2. Inequality Proofs:
   • Used to show bounds in algebraic expressions.
3. JEE Advanced and Olympiads:
   • Frequently appears in inequality-based problems.
4. Economics and Finance:
   • G.M. is used for average growth rates (compounding), while A.M. is used for simple averages.

Solved Examples

Example 1:

Verify A.M. ≥ G.M. for a = 5, b = 20.

A.M. = (5 + 20)/2 = 12.5
G.M. = √(5 × 20) = √100 = 10
Thus A.M. (12.5) ≥ G.M. (10)

Example 2:

Find the minimum value of x + 9/x for x > 0.

Let a = x, b = 9/x
By A.M.–G.M. inequality:
(x + 9/x)/2 ≥ √(x × 9/x) = √9 = 3
⇒ x + 9/x ≥ 6

So the minimum value is 6, when x = 3.

Example 3:

If a and b are two positive numbers with sum 10, show that their product is maximum when a = b.

We know: A.M. ≥ G.M.
(a + b)/2 ≥ √(ab)
Given a + b = 10 ⇒ A.M. = 5
So √(ab) ≤ 5 ⇒ ab ≤ 25

The product ab is maximum at 25, when a = b = 5.

Example 4:

Prove that for any positive real numbers x, y:
(x + y)/2 ≥ √(xy).

This is the direct A.M.–G.M. inequality, already proven.

Example 5:

Show that A.M. of 3, 12, and 27 is greater than their G.M.

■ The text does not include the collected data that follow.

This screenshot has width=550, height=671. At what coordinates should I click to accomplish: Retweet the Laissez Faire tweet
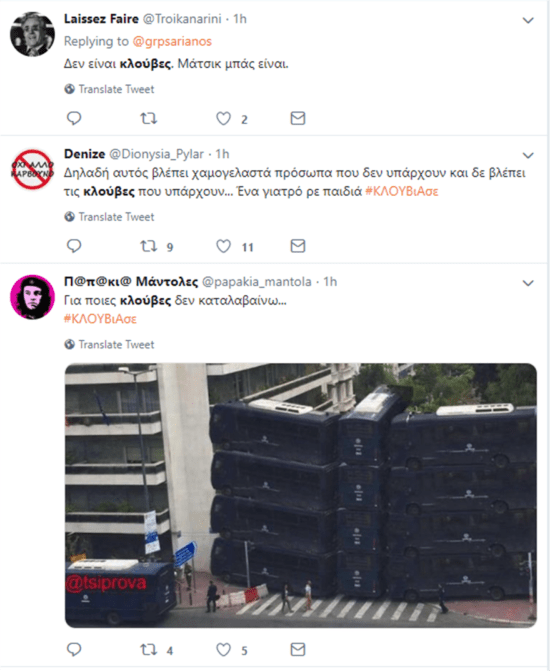149,118
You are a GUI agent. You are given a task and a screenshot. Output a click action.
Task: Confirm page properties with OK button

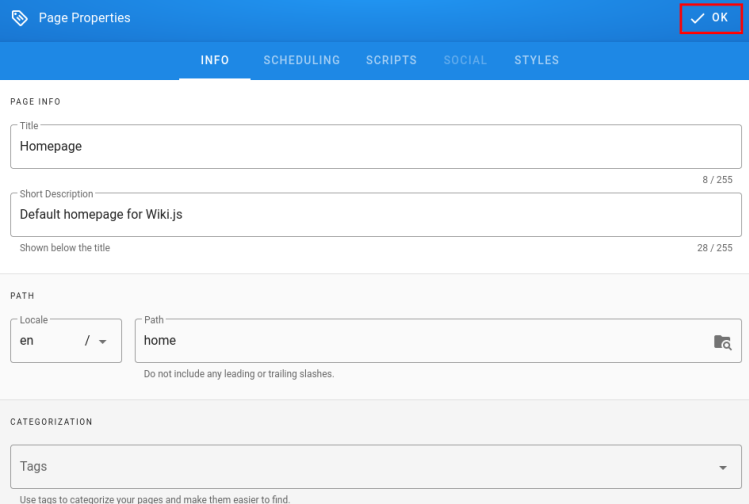click(x=710, y=18)
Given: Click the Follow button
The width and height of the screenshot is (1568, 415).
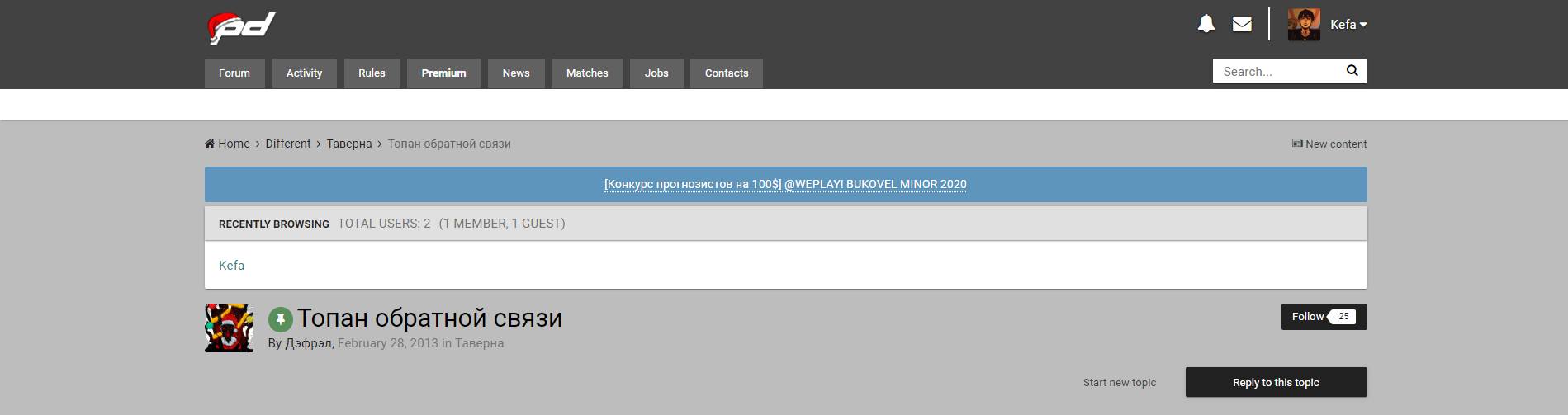Looking at the screenshot, I should coord(1308,317).
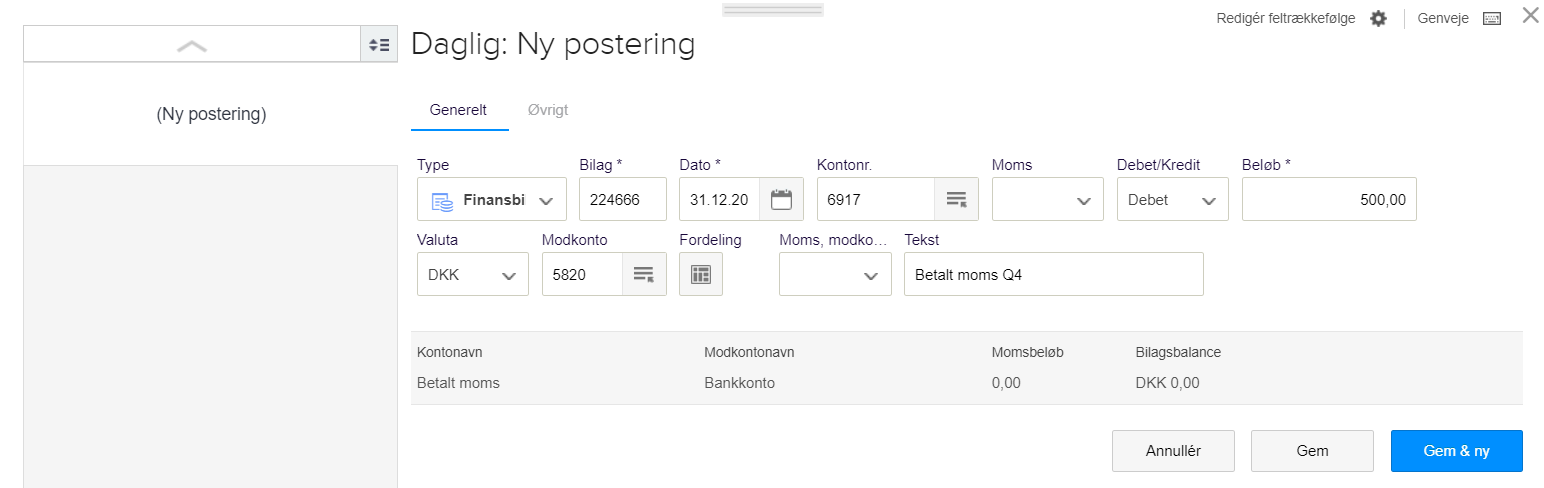
Task: Open account lookup for Modkonto field
Action: click(x=644, y=274)
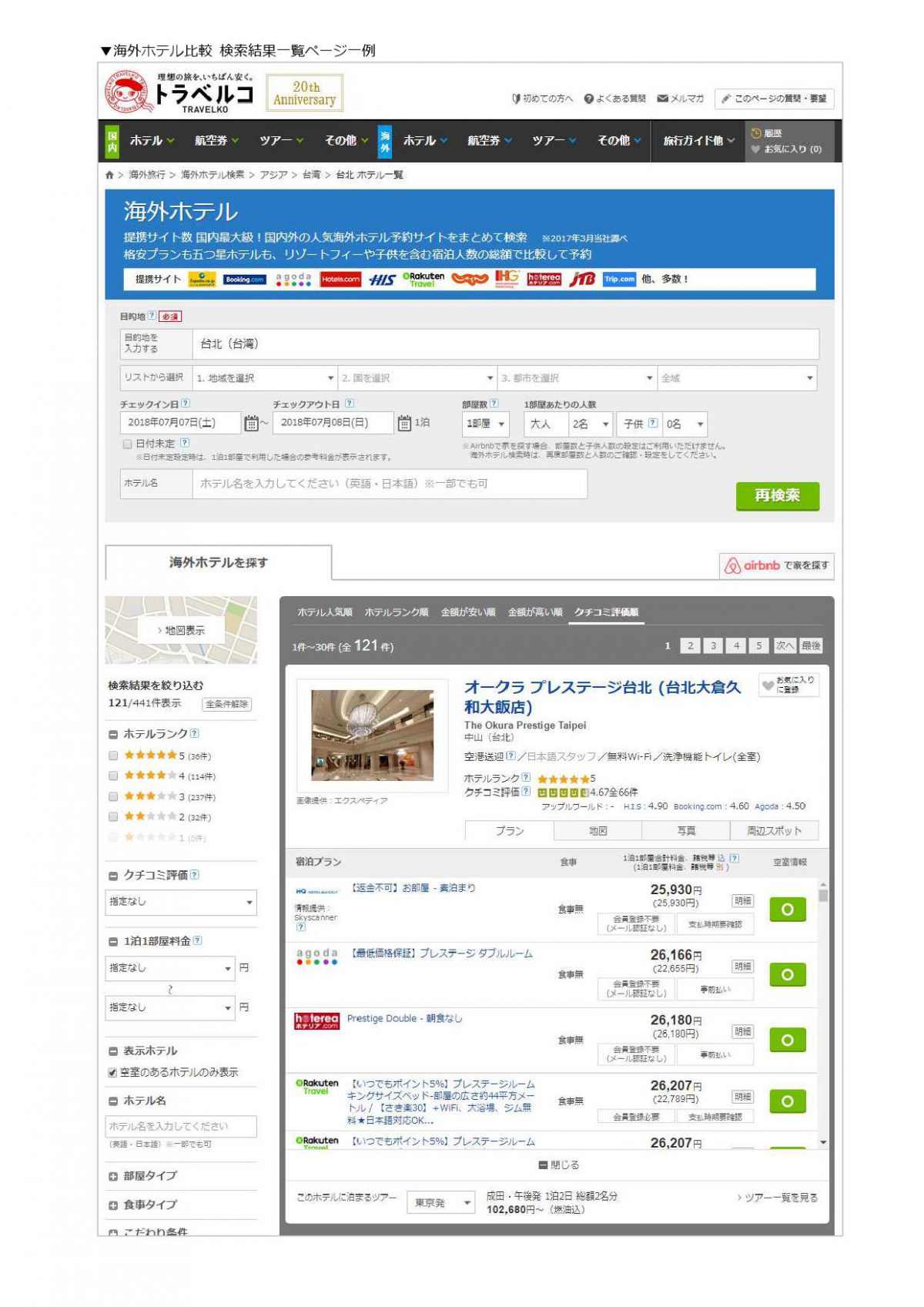Click help icon beside ホテルランク filter
Screen dimensions: 924x1307
pos(194,734)
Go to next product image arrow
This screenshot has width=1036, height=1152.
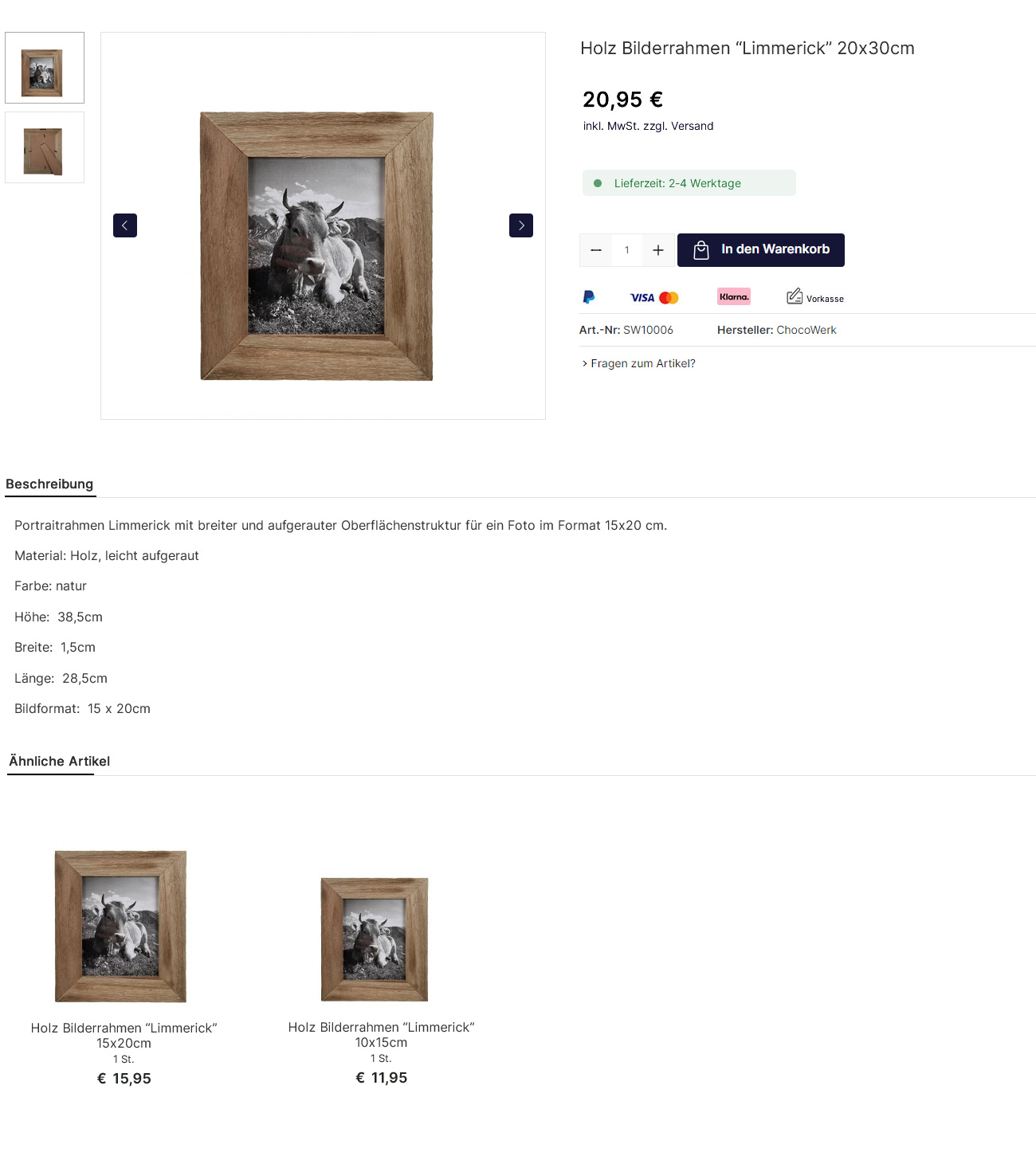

A.M. = (3 + 12 + 27)/3 = 42/3 = 14
G.M. = ³√(3 × 12 × 27) = ³√972 ≈ 9.94
Clearly, A.M. (14) > G.M. (9.94)

Advanced Problems for JEE & KCET

1. Find the minimum value of 2x + 8/x, for x > 0.
2. If a + b + c = 12, show that abc ≤ 64.
3. Using A.M.–G.M., prove that (1 + x + x²)/3 ≥ √(x³), for x > 0.
4. If the arithmetic mean of two numbers is 10 and their geometric mean is 8, find the numbers.

Common Mistakes

1. Applying A.M.–G.M. when numbers are negative.
   (It is valid only for non-negative numbers).
2. Forgetting that equality holds only when all numbers are equal.
3. Misapplying in optimization problems without checking domain constraints.

Exam Applications

• CBSE Boards: Questions of 4–6 marks to prove inequalities.
• JEE Main: Direct problems on optimization (2–4 marks).
• KCET/COMEDK: Quick calculation-based MCQs.
• JEE Advanced: Complex inequality-based applications with multiple variables.

Marks Allotment

• CBSE Board: 4–6 marks
• JEE Main: 1 question (2–4 marks)
• KCET/COMEDK: 1 question (2–3 marks)
• JEE Advanced: 4–6 marks indirectly (as part of inequalities or optimization problems)

FAQs

Q1. What is the basic inequality between A.M. and G.M.?
For non-negative numbers, A.M. ≥ G.M.

Q2. When does equality hold?
When all numbers are equal.

Q3. Why is A.M.–G.M. important in exams?
It is used in optimization, inequality problems, and proofs.

Q4. Can A.M. ever be less than G.M.?
No, for positive numbers it is always greater or equal.

Q5. Is A.M.–G.M. used in real life?
Yes, in finance (average returns), growth models, and scientific averages.